Fitch Ratings announced Thursday that it downgraded the insurer financial strength ratings of the operating subsidiaries of Tower Group International, Ltd.’s to “B” from “BB.”

In October 2013, following a round of loss reserve and goodwill charges impacting second-quarter 2013 earnings, Fitch initially cut the financial strength ratings of the operating units from “A-” to “BB.”

“Tower’s inability to timely produce accurate financial statements has led Fitch to consider its level of corporate governance to be ineffective,” Fitch said, in a Thursday’s announcement, explaining that the latest downgrade reacts to Fitch’s review of Tower’s third quarter 2013 statutory financial statement filings and recent GAAP disclosures revealing an additional $75-105 million in third-quarter 2013 GAAP adverse reserve development on top of the $364 million previously taken in the first half of the year.
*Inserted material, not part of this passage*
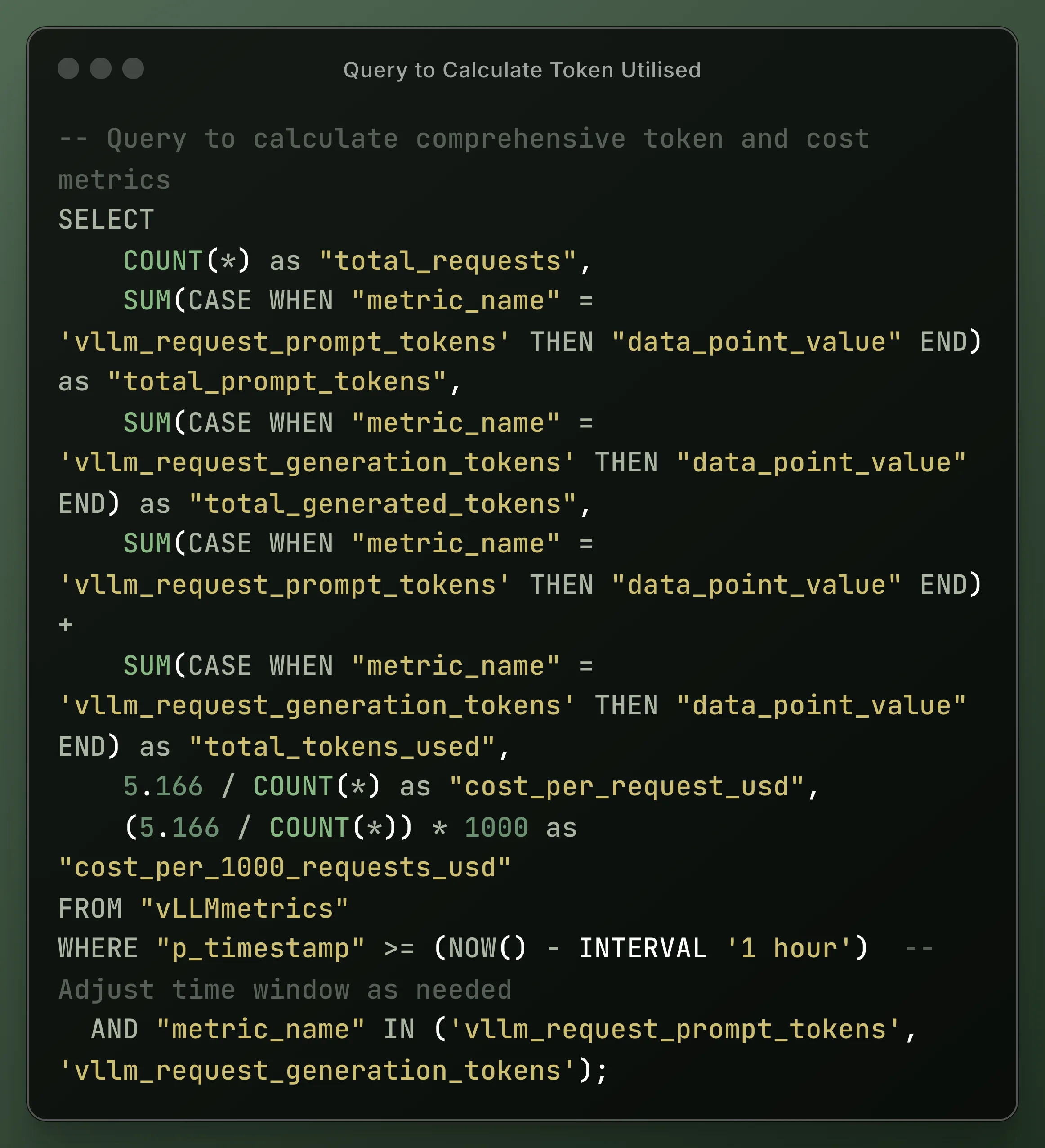Click the standalone plus operator
The height and width of the screenshot is (1148, 1045).
coord(66,625)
Fitch said that most of the adverse reserve development originates from Tower’s growth in program business via acquisitions during the soft market in long-tailed lines of business coupled with inadequate internal controls relating to the loss reserving process.
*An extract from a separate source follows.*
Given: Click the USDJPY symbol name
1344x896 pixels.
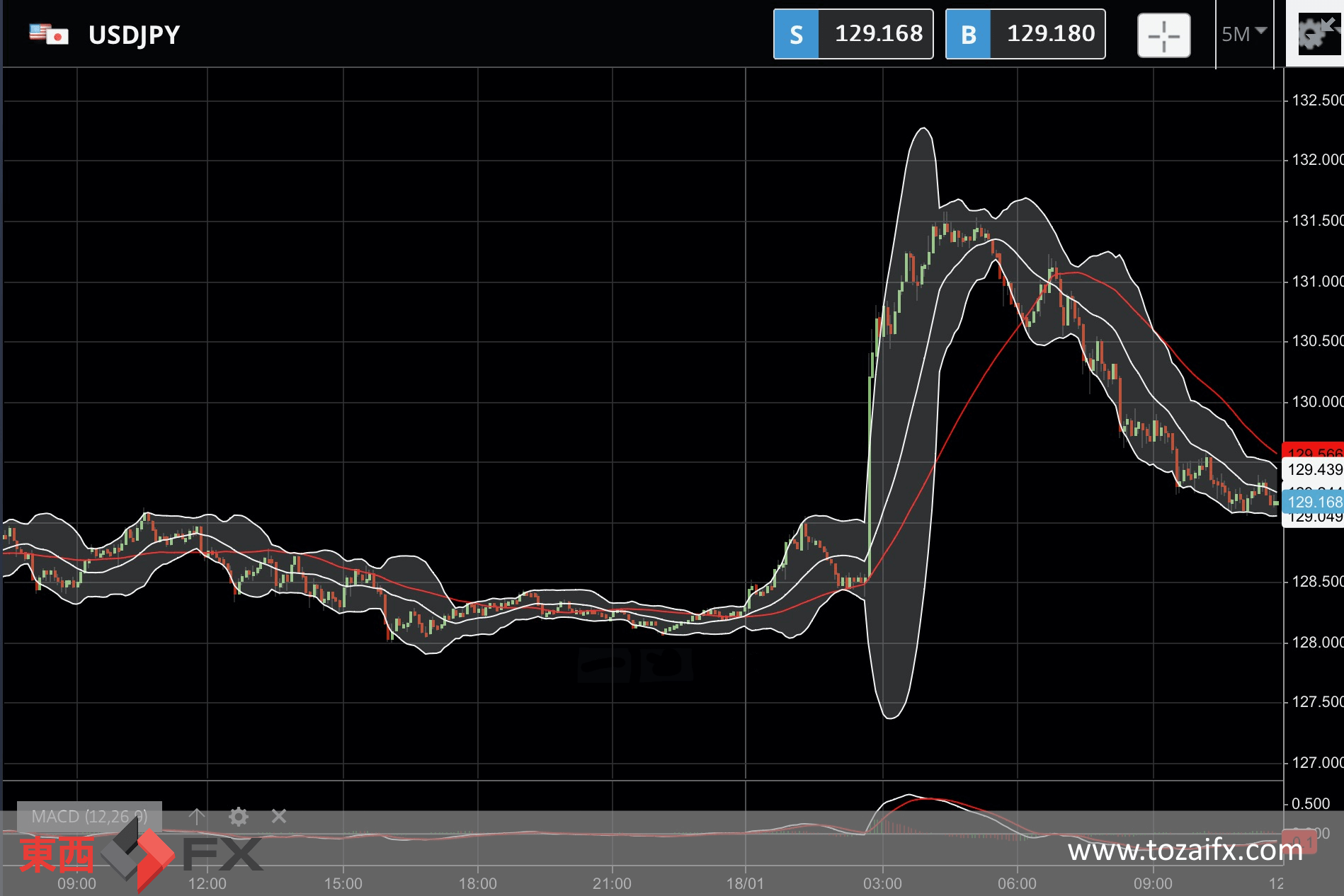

Fitch also noted that the most recent adverse reserve charges raise rating agency concerns that some of the U.S. operating subsidiaries have Risk-Based Capital (RBC) ratios below the Company Action Level. Fitch reports that in Bermuda, Tower Reinsurance Limited’s (TRL) solvency ratio is below that of the minimums established by the Bermuda Monetary Authority but that the company is working with the BMA to transfer certain assets of another Bermuda subsidiary to cure the TRL deficiencies.

“Since Fitch’s last review in October 2013, the [rating] agency believes Tower’s competitive position has been substantially reduced and has material concerns about Tower’s ability to maintain current business,” the Fitch statement said.
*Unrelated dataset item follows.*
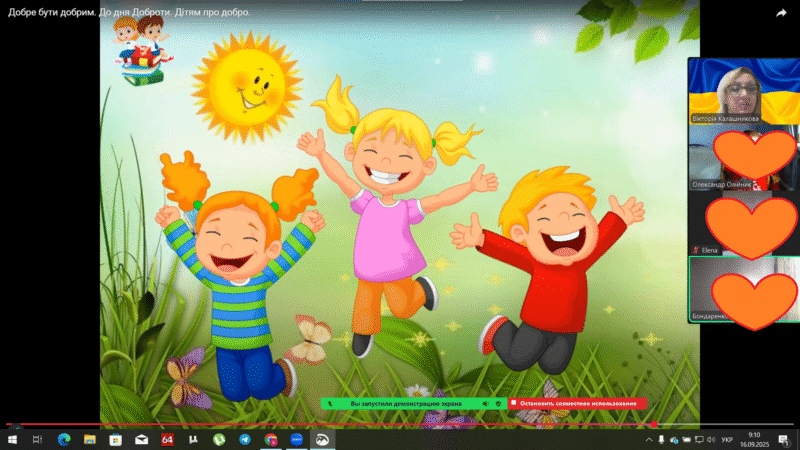Image resolution: width=800 pixels, height=450 pixels.
Task: Click the share arrow icon at top right
Action: tap(781, 13)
The rating announcement notes that while Tower has engaged an investment bank to explore strategic alternatives, no alternatives have been publicly announced to date.

Fitch also noted that Tower was able to liquidate a holding company investment in December 2013, using the proceeds to pay off the $70 million in bank debt that would have matured in early 2014. But while Tower was able to eliminate this near-term liquidity concern, Tower management has not publicly stated any plans to adequately address the $150 million in senior unsecured debt that comes due in September 2014, Fitch said, adding that current holding company resources are insufficient to completely satisfy the obligation.

Fitch said that while a buyout from a “materially stronger parent” or a successful refinancing of the upcoming debt maturity could prompt an upgrade, downward rating triggers include further adverse reserve development, the inability to maintain U.S.-based operating company RBC ratios above the Company Action Level, and the inability to meet financial obligations of the holding company.